__Data under study__:

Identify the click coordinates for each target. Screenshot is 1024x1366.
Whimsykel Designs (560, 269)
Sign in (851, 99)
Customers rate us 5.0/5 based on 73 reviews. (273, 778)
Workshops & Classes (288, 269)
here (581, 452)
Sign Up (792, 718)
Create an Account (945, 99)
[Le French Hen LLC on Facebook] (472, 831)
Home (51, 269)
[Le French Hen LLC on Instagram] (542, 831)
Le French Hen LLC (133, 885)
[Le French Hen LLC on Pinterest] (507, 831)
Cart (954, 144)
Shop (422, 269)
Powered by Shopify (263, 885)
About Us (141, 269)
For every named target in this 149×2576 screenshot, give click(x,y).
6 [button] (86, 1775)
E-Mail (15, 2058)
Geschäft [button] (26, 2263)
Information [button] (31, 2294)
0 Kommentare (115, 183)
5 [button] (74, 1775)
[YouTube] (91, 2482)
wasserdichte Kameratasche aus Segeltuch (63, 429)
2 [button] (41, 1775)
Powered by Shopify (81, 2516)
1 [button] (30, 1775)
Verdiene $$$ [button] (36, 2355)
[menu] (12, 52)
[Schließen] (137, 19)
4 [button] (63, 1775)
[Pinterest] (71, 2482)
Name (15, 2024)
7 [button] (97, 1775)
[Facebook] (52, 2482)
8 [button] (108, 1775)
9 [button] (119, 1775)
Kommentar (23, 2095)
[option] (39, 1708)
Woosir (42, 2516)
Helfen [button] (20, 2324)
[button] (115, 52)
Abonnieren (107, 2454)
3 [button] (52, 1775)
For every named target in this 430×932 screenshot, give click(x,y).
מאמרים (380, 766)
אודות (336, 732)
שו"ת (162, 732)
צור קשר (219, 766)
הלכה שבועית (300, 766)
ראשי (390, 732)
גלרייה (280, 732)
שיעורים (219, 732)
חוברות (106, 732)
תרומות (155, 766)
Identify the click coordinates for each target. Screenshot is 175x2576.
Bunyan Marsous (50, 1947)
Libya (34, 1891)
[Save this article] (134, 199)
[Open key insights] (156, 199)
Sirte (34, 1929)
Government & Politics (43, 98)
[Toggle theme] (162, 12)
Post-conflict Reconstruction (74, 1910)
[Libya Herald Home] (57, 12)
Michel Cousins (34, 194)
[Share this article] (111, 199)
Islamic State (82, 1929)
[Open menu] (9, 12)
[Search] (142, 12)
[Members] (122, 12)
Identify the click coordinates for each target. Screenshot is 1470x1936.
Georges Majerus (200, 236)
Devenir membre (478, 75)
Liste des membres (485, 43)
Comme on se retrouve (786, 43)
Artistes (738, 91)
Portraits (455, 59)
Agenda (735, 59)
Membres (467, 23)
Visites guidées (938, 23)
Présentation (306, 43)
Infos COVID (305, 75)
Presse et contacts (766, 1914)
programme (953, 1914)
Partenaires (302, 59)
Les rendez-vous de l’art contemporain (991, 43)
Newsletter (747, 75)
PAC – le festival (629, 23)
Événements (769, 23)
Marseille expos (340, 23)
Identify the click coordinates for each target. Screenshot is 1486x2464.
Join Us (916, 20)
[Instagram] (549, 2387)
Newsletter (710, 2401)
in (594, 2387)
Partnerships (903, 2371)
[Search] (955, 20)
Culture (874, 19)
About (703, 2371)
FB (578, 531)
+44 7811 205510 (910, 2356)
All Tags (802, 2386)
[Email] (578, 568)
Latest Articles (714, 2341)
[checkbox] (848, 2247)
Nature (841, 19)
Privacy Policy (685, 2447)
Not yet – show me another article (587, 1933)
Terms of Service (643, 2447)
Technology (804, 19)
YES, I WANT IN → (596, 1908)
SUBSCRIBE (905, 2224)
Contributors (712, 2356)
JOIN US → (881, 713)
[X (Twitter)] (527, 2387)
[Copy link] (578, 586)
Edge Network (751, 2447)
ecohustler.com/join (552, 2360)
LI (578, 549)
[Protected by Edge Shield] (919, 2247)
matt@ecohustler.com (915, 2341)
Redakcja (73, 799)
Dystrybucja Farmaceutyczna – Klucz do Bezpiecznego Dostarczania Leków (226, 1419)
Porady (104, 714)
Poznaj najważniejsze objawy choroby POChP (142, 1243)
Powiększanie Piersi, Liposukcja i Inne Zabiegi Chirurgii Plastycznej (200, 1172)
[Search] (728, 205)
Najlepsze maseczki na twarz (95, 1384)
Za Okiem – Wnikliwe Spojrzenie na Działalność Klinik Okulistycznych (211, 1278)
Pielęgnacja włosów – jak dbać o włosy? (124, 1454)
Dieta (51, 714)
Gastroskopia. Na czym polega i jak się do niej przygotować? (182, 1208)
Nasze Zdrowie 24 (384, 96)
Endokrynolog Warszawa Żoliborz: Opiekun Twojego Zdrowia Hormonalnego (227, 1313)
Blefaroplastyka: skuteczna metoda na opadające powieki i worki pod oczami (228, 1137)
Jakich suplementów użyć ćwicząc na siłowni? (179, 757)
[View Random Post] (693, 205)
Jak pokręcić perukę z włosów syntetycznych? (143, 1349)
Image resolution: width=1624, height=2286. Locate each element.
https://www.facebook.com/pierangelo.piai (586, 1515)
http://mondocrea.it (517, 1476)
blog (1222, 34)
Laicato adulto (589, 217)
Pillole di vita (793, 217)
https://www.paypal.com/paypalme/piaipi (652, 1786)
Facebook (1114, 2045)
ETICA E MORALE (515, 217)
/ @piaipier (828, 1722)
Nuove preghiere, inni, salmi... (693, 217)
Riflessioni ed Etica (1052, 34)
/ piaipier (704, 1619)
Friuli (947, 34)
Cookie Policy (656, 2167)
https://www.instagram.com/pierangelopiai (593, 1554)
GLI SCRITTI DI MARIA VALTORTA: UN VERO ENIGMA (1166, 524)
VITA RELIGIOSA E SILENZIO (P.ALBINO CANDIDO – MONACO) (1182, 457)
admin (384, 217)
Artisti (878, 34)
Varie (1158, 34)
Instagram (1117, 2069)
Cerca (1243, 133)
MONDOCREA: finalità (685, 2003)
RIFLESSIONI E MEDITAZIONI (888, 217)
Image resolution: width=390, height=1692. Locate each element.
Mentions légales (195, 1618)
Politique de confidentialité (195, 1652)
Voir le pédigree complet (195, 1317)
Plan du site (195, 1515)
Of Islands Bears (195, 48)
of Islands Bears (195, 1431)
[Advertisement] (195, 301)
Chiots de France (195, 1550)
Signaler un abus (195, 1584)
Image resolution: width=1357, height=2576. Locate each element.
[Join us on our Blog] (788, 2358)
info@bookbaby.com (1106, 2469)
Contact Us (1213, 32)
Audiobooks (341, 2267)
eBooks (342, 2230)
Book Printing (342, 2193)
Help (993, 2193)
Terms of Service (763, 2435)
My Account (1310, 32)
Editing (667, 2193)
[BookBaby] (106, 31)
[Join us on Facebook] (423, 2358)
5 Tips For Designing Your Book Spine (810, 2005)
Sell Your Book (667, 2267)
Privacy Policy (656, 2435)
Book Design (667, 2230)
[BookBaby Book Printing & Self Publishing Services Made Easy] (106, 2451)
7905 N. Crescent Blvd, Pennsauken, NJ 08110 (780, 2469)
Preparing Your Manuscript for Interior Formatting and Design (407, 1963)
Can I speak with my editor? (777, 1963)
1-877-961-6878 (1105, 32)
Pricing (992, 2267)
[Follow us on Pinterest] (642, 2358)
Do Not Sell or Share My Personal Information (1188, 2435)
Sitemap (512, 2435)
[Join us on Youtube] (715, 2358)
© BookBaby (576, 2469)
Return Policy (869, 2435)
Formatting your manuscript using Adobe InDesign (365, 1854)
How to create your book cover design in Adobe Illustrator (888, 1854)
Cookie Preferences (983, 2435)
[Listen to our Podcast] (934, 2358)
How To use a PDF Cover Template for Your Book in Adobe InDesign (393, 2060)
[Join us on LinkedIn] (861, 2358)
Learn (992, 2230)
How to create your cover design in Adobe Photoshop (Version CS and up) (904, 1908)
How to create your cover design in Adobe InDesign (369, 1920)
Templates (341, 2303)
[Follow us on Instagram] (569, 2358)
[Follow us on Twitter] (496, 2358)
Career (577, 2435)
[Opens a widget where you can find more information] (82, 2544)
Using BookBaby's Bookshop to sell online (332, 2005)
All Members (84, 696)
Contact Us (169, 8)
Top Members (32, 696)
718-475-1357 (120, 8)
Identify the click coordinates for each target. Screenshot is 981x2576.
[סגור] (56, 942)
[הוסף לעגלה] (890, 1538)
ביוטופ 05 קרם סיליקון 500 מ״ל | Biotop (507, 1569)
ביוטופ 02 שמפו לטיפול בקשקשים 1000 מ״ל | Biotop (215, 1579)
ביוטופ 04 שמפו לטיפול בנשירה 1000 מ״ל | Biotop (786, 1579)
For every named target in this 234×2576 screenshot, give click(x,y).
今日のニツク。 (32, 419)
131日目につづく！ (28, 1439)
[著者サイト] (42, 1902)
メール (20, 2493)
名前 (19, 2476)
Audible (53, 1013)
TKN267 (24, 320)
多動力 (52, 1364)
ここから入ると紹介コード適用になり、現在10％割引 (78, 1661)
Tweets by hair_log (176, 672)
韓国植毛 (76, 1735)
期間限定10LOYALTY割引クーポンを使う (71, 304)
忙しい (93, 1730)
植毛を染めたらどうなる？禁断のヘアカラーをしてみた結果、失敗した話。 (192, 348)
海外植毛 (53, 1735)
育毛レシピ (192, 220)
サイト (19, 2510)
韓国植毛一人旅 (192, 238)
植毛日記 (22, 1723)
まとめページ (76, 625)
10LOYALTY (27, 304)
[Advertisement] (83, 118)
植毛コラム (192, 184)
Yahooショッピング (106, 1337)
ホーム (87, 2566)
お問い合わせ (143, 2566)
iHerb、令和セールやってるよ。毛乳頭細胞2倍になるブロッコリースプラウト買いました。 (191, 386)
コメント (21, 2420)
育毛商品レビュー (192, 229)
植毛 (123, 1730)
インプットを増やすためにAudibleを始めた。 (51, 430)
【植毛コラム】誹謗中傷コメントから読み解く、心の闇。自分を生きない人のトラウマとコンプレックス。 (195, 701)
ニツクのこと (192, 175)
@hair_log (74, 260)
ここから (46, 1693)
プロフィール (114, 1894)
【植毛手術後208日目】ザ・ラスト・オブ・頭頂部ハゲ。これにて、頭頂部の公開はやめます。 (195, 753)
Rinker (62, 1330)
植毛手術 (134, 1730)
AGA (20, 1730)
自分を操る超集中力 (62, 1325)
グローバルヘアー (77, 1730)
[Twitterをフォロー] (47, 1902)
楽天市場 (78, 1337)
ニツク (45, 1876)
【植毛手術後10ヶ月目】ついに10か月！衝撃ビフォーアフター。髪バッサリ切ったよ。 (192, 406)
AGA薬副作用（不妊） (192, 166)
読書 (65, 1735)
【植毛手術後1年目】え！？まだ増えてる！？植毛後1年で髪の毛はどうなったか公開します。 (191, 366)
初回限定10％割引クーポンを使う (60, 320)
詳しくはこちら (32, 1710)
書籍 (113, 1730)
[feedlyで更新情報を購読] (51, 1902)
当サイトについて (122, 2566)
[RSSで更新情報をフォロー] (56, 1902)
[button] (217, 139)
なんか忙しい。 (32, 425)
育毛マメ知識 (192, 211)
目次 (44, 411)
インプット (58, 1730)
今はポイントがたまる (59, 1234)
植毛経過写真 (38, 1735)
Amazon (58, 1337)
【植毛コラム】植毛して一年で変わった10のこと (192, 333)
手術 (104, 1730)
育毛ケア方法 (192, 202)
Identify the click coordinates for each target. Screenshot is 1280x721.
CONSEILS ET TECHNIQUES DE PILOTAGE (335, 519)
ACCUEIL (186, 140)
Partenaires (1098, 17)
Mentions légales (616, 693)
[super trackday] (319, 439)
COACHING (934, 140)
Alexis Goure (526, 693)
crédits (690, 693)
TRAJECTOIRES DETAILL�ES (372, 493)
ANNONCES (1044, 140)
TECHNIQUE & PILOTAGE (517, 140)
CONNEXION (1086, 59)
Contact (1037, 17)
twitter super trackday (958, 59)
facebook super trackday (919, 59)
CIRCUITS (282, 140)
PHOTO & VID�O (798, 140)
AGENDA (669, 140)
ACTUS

__Directions for this task__: Search the data above for lines holding "Formatting" and copy each of them.

__Written response__:
Preparing Your Manuscript for Interior Formatting and Design (407, 1963)
Formatting your manuscript using Adobe InDesign (365, 1854)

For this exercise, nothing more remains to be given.